--- begin Passage provided ---

Lucy was a retired guide dog who, during her working life, gave birth to 32 puppies, many of whom also became guide dogs. My wife got involved with guide dogs by accident — she saw a striking Labrador walking down Fifth Avenue and asked the person walking it for the breeder’s name. Instead she heard about a program where volunteers take puppies for a year and train them in basic obedience before they’re ready for formal training as guide dogs.
When I came into the picture a few years later, my wife had trained several dogs before becoming a foster parent, as it were, for Lucy, a yellow Labrador who had been selected as breeding stock.
As the years went on, we traveled back and forth to the foundation for Lucy to be bred and to whelp her puppies. We got to see how the school turned energetic puppies into well-trained guides. We also started to make larger donations. In 2007, we paid to sponsor a puppy, Ocho, from Lucy’s last litter and then asked to train it.
When that year was up and we had to give him back, my heart would have been broken had I not seen the good these dogs do for people. Ocho is now guiding a young woman who sends us periodic updates.
A few years ago, a friend asked if I’d like to become involved with anothergroup that helps blind people achieve their full potential in life. I agreed and have been giving time and money since.

--- end Passage provided ---
--- begin Available data ---

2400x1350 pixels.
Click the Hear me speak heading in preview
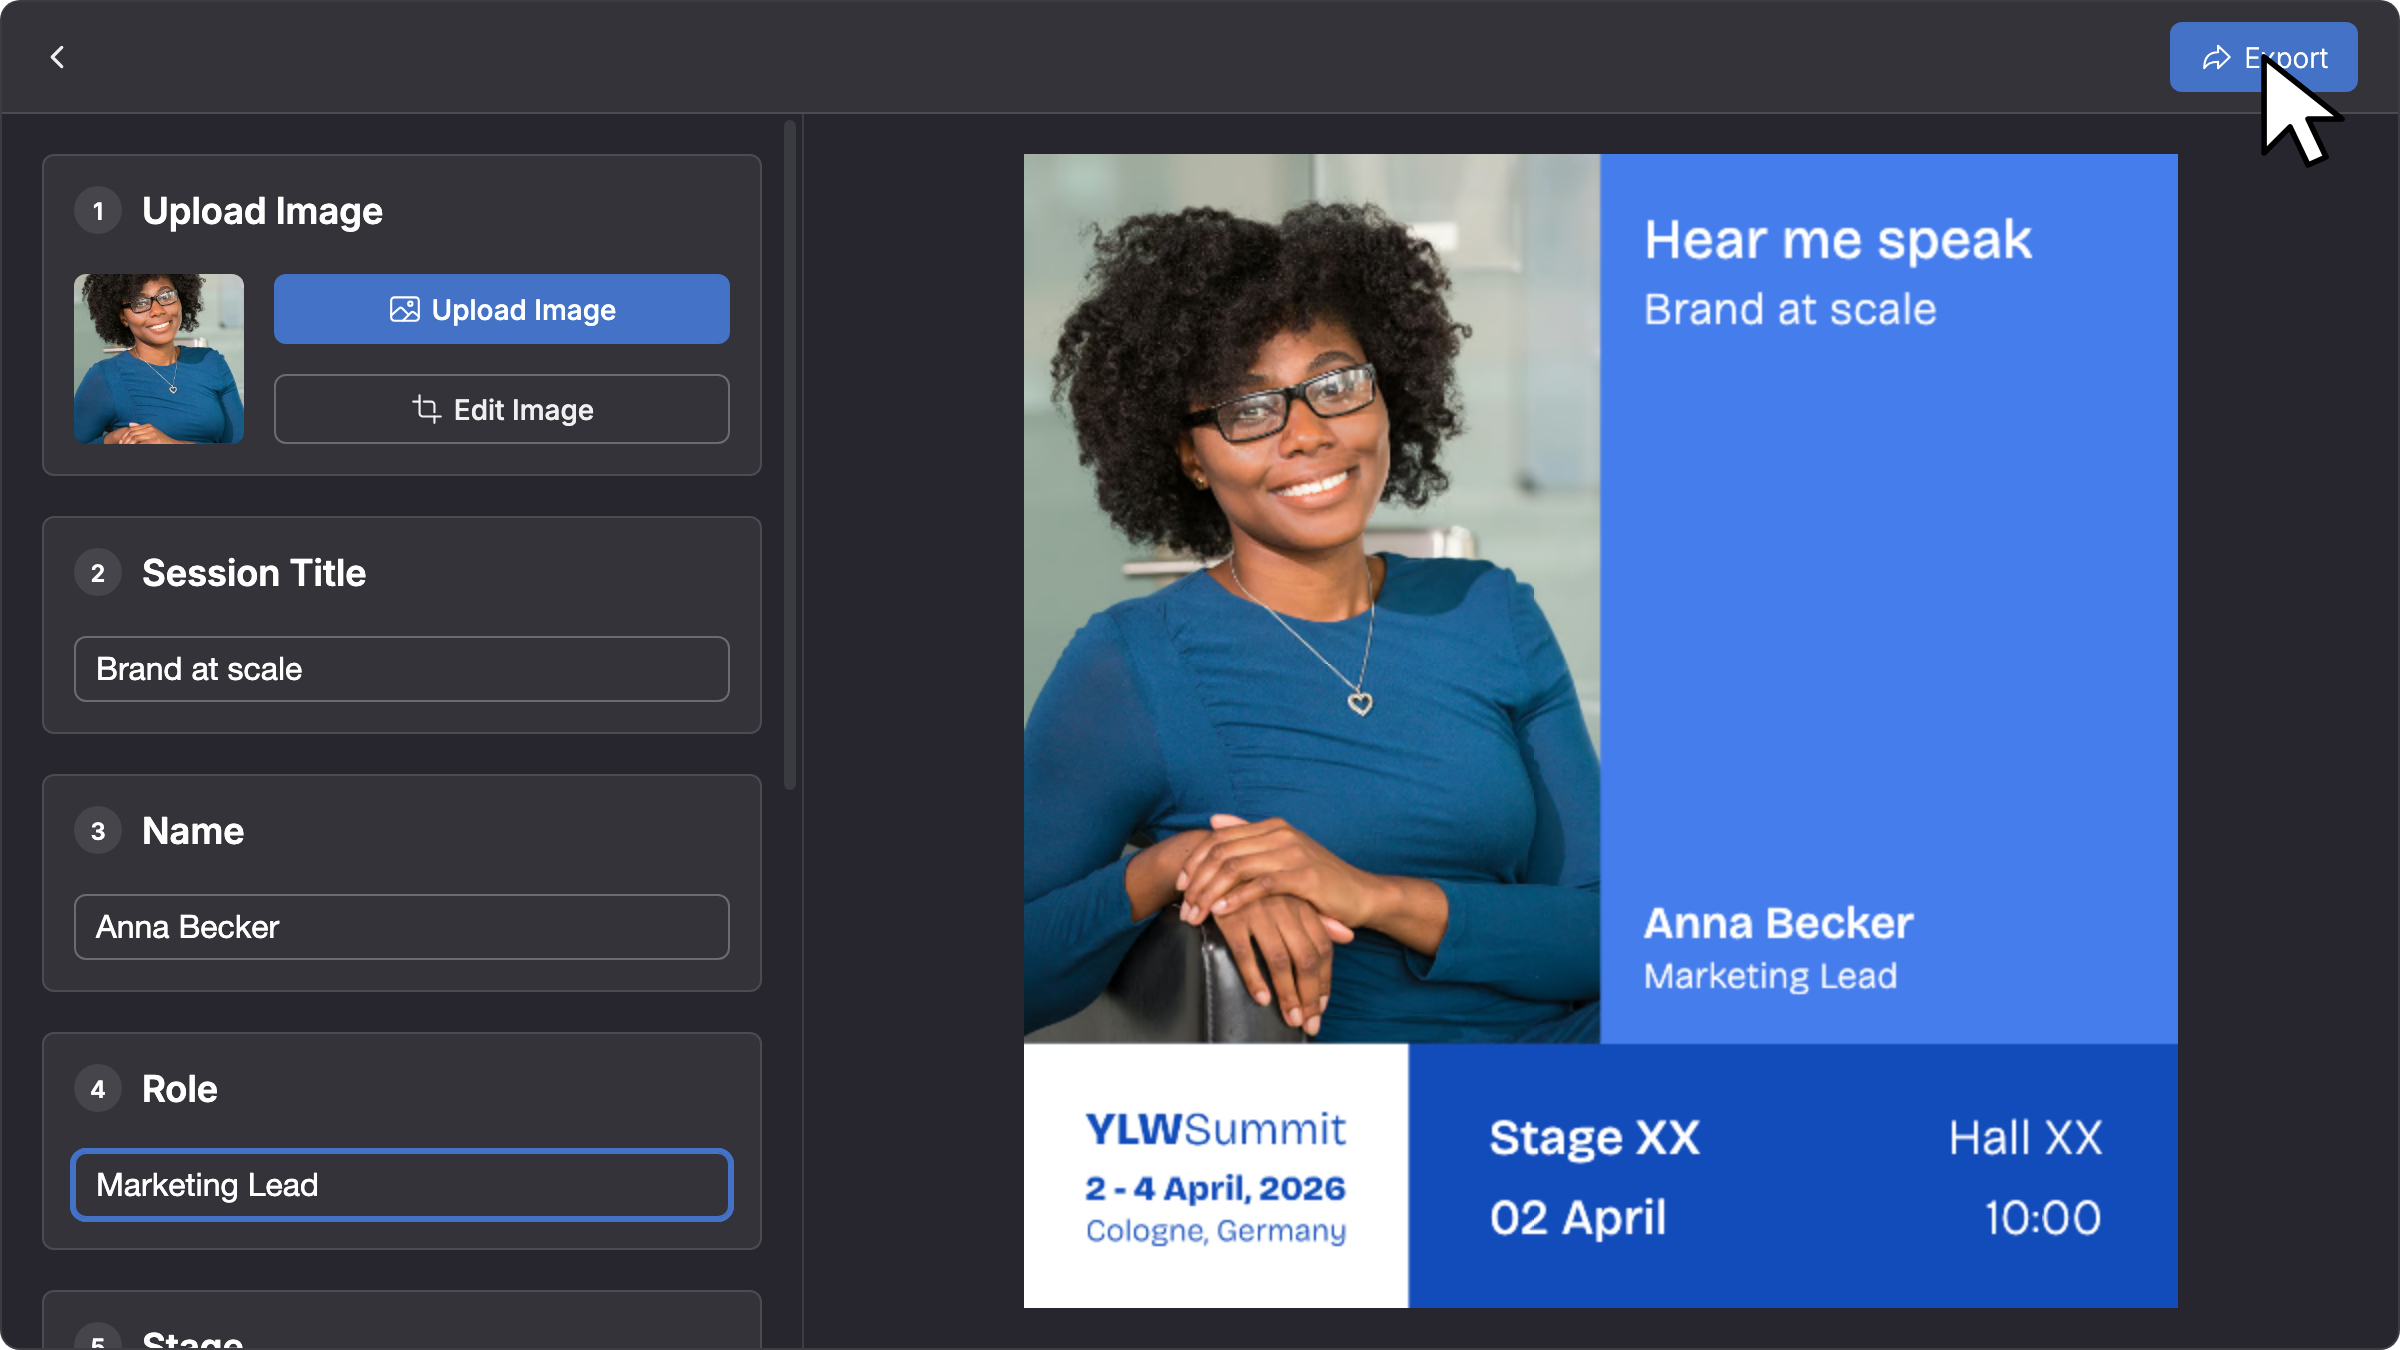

--- end Available data ---

- What to work on -
1. According to the passage about guide dogs, how many puppies did Lucy give birth to during her working life?
2. Reproduce the passage about guide dogs word for word, starting with "Lucy was a retired" and going on through "as breeding stock.".

- Expected outputs -
1. Lucy gave birth to 32 puppies.

2.
Lucy was a retired guide dog who, during her working life, gave birth to 32 puppies, many of whom also became guide dogs. My wife got involved with guide dogs by accident — she saw a striking Labrador walking down Fifth Avenue and asked the person walking it for the breeder’s name. Instead she heard about a program where volunteers take puppies for a year and train them in basic obedience before they’re ready for formal training as guide dogs.
When I came into the picture a few years later, my wife had trained several dogs before becoming a foster parent, as it were, for Lucy, a yellow Labrador who had been selected as breeding stock.